The sieve of Eratosthenes is one of the most efficient ways to find all of the smaller primes (below 10 million or so).[3] It is named after Eratosthenes of Cyrene, a Greek mathematician; although none of his works have survived, the sieve was described and attributed to Eratosthenes in the Introduction to Arithmetic by Nicomachus.

Sieve of Eratosthenes: algorithm steps for primes below 121 (including optimization of starting from prime's square).

## Algorithm description

Sift the Two's and Sift the Three's,
The Sieve of Eratosthenes.
When the multiples sublime,
The numbers that remain are Prime.

Anonymous

A prime number is a natural number which has exactly two distinct natural number divisors: 1 and itself.

To find all the prime numbers less than or equal to a given integer n by Eratosthenes' method:

1. Create a list of consecutive integers from 2 to n: (2, 3, 4, ..., n).
2. Initially, let p equal 2, the first prime number.
3. Starting from p, count up in increments of p and mark each of these numbers greater than p itself in the list. These will be multiples of p: 2p, 3p, 4p, etc.; note that some of them may have already been marked.
4. Find the first number greater than p in the list that is not marked. If there was no such number, stop. Otherwise, let p now equal this number (which is the next prime), and repeat from step 3.

When the algorithm terminates, all the numbers in the list that are not marked are prime.

The main idea here is that every value for p is prime, because we have already marked all the multiples of the numbers less than p.

As a refinement, it is sufficient to mark the numbers in step 3 starting from p2, as all the smaller multiples of p will have already been marked at that point. This means that the algorithm is allowed to terminate in step 4 when p2 is greater than n.

Another refinement is to initially list odd numbers only, (3, 5, ..., n), and count up using an increment of 2p in step 3, thus marking only odd multiples of p greater than p itself. This actually appears in the original algorithm. This can be generalized with wheel factorization, forming the initial list only from numbers coprime with the first few primes and not just from odds, i.e. numbers coprime with 2.

### Incremental sieve

An incremental formulation of the sieve generates primes indefinitely (i.e. without an upper bound) by interleaving the generation of primes with the generation of their multiples (so that primes can be found in gaps between the multiples), where the multiples of each prime p are generated directly, by counting up from the square of the prime in increments of p(or 2p for odd primes).

### Trial division

Trial division can be used to produce primes by filtering out the composites found by testing each candidate number for divisibility by its preceding primes. It is often confused with the sieve of Eratosthenes, although the latter directly generates the composites instead of testing for them. Trial division has worse theoretical complexity than that of the sieve of Eratosthenes in generating ranges of primes.
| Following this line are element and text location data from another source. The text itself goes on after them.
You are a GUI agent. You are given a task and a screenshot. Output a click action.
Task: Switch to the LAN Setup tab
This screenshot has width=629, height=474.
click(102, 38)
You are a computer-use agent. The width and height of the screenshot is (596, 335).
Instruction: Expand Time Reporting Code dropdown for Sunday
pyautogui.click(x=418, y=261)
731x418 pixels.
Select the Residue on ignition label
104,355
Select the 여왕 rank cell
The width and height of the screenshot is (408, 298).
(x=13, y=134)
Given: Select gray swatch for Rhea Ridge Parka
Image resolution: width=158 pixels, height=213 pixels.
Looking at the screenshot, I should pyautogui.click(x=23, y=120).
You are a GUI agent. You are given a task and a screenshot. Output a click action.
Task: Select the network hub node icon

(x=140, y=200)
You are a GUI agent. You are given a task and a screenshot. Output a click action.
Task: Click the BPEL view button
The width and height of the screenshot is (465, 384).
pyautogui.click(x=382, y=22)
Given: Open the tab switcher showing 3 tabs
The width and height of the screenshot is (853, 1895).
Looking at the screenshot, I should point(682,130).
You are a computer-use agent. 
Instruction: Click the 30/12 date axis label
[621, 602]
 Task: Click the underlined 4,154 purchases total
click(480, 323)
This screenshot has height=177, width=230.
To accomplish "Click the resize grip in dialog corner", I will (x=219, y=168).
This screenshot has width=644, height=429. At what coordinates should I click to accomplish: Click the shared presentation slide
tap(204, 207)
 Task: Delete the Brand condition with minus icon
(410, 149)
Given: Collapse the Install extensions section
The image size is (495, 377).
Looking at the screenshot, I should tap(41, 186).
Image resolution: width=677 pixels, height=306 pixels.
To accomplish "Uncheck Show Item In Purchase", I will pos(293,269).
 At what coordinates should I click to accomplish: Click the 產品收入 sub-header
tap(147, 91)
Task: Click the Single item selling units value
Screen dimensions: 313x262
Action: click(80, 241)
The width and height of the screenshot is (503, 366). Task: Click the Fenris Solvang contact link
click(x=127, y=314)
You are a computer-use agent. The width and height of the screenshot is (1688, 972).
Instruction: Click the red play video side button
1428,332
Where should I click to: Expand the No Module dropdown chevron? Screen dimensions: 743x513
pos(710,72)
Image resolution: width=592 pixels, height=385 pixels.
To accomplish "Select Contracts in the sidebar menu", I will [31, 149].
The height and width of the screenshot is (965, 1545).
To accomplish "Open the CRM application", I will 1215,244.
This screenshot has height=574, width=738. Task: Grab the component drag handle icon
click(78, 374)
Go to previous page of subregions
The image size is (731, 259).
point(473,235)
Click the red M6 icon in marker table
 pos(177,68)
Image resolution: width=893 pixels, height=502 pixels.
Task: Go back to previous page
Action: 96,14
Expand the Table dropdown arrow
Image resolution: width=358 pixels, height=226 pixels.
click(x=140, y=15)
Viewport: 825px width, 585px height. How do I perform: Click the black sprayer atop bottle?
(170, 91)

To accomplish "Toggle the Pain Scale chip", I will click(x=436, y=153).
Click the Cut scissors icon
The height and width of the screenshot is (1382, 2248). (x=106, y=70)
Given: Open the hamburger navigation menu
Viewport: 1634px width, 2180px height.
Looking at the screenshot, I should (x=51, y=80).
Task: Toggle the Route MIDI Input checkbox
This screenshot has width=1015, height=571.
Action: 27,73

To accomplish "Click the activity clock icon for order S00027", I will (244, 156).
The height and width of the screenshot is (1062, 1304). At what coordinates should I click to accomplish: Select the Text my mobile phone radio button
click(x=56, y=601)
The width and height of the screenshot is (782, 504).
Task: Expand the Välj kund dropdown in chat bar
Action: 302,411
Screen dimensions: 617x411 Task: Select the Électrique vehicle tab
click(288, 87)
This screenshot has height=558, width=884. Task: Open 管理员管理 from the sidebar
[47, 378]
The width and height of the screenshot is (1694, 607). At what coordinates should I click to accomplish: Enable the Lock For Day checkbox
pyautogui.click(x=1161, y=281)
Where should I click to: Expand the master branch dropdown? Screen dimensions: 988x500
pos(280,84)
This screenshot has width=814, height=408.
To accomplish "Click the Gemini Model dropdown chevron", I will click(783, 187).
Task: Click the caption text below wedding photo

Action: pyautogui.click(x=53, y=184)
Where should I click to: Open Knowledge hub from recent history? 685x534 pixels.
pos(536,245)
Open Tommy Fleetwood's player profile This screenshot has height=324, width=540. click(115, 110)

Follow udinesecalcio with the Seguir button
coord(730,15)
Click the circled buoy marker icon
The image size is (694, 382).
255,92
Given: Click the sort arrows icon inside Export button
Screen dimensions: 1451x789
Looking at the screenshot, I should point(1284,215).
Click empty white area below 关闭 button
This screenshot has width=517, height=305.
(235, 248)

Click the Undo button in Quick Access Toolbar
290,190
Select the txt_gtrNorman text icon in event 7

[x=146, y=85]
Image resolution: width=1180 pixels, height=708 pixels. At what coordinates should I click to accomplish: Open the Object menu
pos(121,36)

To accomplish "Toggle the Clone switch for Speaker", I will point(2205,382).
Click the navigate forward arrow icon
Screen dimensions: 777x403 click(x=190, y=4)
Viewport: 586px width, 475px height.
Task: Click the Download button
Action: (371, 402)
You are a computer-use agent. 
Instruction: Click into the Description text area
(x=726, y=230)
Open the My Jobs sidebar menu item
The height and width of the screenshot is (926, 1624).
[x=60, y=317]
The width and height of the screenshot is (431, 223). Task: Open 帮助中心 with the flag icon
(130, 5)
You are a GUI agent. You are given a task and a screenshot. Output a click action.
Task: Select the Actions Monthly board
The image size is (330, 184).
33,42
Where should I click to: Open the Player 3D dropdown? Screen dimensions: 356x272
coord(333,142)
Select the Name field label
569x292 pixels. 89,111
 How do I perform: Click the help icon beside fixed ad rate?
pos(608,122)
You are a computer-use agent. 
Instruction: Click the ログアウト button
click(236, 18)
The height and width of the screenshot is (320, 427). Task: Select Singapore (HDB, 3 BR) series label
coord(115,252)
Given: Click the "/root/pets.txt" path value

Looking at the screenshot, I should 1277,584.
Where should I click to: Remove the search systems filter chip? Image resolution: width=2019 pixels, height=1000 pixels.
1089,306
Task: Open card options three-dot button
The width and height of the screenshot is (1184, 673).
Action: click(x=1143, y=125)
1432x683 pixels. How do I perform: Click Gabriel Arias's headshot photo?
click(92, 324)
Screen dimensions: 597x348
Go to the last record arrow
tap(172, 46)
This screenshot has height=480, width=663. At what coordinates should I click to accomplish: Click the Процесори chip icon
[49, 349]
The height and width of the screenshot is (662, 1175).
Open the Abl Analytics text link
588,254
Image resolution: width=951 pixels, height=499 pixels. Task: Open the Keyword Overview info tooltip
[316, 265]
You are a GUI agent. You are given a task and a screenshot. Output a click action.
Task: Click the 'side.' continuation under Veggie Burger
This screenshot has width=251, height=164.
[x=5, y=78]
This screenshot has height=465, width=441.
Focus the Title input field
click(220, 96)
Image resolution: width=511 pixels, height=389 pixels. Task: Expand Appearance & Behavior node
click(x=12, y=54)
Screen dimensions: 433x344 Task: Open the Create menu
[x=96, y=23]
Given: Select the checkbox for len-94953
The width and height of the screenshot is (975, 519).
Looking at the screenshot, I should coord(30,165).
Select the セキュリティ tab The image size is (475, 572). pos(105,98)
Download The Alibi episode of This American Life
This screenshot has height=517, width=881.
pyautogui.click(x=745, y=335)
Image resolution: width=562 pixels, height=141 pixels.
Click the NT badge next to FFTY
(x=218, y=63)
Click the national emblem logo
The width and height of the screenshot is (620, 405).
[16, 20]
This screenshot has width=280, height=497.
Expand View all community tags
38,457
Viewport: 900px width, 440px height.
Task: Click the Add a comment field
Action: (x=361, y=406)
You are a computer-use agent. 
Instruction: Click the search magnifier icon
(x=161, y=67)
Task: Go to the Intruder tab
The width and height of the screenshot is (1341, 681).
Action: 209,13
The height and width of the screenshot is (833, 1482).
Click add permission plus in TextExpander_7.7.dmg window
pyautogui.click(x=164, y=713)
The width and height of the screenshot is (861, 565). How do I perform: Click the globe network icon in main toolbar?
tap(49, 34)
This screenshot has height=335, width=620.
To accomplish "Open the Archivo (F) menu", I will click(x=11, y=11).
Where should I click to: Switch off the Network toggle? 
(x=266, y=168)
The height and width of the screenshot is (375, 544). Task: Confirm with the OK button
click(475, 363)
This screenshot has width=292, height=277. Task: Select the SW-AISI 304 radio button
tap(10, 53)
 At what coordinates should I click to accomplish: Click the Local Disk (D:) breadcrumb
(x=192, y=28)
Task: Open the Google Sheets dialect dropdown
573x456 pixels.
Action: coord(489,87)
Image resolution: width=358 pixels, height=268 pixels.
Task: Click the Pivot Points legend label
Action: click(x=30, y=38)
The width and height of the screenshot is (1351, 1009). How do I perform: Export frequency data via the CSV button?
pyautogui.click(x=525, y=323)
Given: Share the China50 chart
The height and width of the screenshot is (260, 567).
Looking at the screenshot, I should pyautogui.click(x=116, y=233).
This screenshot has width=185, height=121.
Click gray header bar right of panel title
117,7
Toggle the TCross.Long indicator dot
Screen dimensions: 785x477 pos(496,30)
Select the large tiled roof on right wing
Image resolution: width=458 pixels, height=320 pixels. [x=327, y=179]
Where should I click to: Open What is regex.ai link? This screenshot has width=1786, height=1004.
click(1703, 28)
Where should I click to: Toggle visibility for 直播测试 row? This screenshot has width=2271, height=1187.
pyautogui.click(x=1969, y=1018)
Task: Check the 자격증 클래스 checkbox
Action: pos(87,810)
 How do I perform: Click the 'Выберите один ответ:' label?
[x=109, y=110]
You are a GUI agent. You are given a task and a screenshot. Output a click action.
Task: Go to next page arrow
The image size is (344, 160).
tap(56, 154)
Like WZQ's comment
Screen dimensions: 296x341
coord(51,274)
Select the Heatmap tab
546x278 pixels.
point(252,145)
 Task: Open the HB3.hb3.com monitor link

When testing each candidate number, the optimal trial division algorithm uses just those prime numbers not exceeding its square root. The widely known 1975 functional code byDavid Turner is often presented as an example of the sieve of Eratosthenes but is actually a sub-optimal trial division algorithm.

## Algorithm complexity

Time complexity in the random access machine model is $O(n \log\log n)$ operations, a direct consequence of the fact that the prime harmonic series asymptotically approaches $\log \log n$.

The bit complexity of the algorithm is $O(n (\log n) (\log \log n))$ bit operations with a memory requirement of $O(n)$.

The segmented version of the sieve of Eratosthenes, with basic optimizations, uses $O(n)$ operations and $O(n^{1/2}\log\log n/\log n)$ bits of memory.